= Ivan Kristoffersen =

Norwegian newspaper editor and politician (1931–2016)

Ivan Kolbjørn Kristoffersen (21 January 1931 – 26 February 2016) was a Norwegian newspaper editor.

== Early life, education and career ==
He was born in Tromsø, as a son of Henry Kristian Kristoffersen (1896–1981) and Klara Henriette Olufsen (1897–1984). He finished his secondary education in 1951 and graduated from the Norwegian Journalist Academy in 1954. In the same year he became an apprentice of hometown newspaper Nordlys. He was promoted to subeditor in 1964, feature editor in 1974 and political editor in 1976. His only absence from Nordlys came in 1972 when he was press secretary for the Norwegian UN delegation, and from 1979 to 1981 when he was a State Secretary for the Labour Party in the Ministry of Fisheries. From 1982 to his retirement in 1997 he was the editor-in-chief.
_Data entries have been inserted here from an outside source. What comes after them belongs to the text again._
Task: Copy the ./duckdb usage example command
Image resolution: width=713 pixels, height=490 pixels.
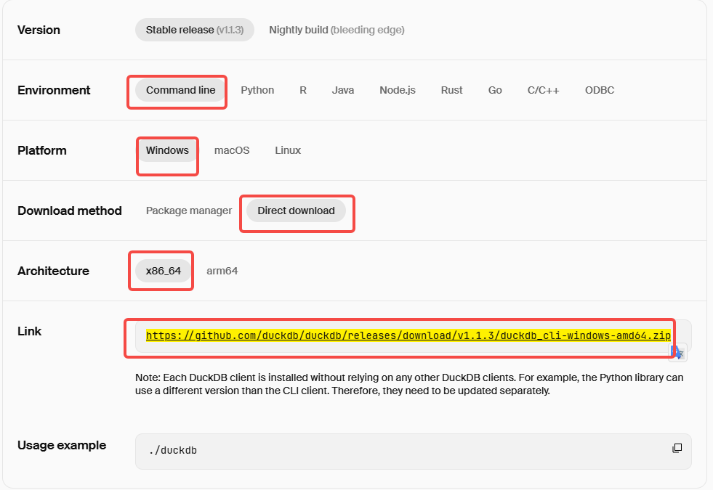Action: tap(677, 449)
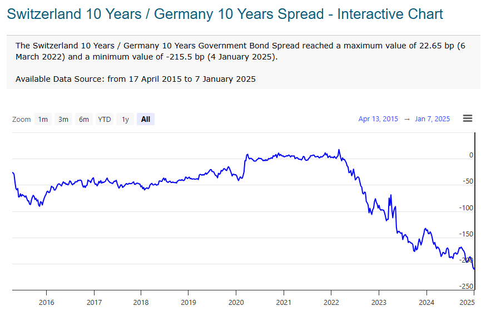Screen dimensions: 491x311
Task: Click the 2018 x-axis label
Action: [141, 302]
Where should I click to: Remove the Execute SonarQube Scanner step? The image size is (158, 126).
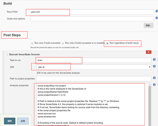click(x=149, y=52)
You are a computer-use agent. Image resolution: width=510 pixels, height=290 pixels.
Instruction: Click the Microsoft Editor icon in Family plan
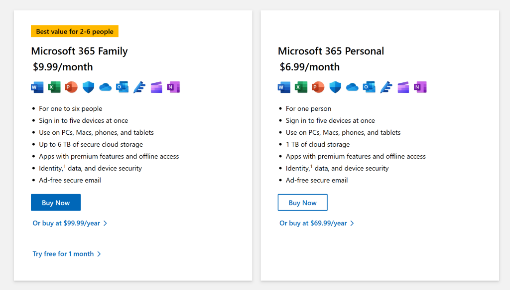click(x=139, y=87)
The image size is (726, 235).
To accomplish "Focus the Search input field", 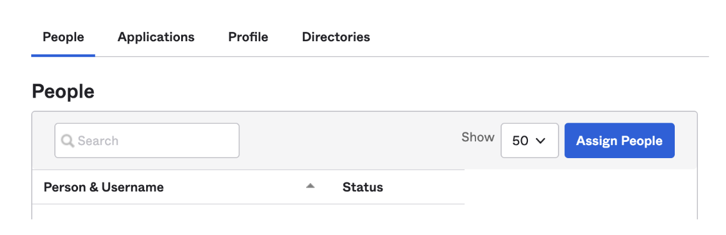I will [x=147, y=141].
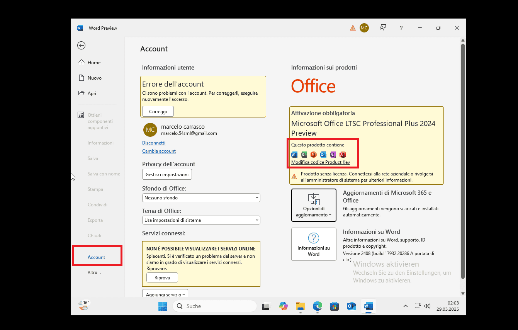
Task: Select Nuovo in the sidebar
Action: pos(94,78)
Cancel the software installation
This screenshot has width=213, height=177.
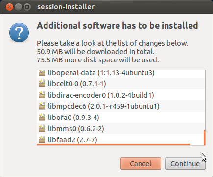coord(141,163)
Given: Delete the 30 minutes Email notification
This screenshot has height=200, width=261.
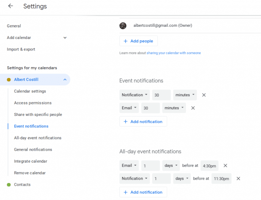Looking at the screenshot, I should (x=193, y=108).
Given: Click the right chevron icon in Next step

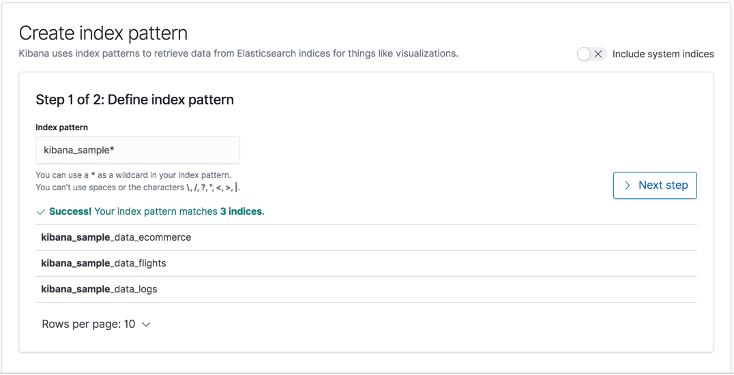Looking at the screenshot, I should [628, 185].
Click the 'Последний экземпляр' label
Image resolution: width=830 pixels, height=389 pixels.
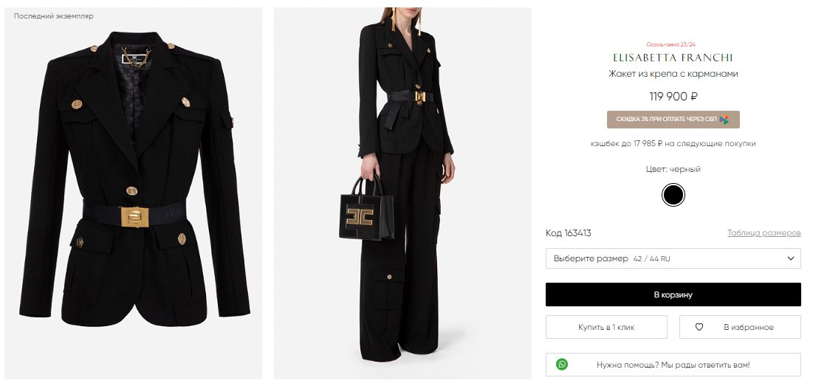(54, 16)
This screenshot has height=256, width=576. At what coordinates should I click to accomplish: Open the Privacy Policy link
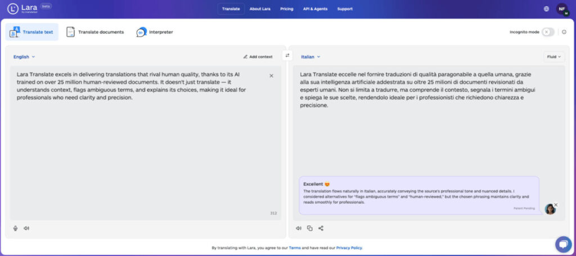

He was known for supporting Norwegian European Communities membership in 1972, but opposing Norwegian European Union membership in 1994. After retiring he has been adjunct docent at Bodø University College and an adviser at the University of Tromsø. From 1998 to 2001 he chaired the Broadcasting Council. He was decorated with the HM The King's Medal of Merit in 1997 and the Fritt Ord Honorary Award in 2000.

== Personal life ==
Kristoffersen was married to nurse Anne Johanne Lorentzen from 1958 to 1993. He was then a cohabitant with Oddny Aleksandersen from 1993 to 1995.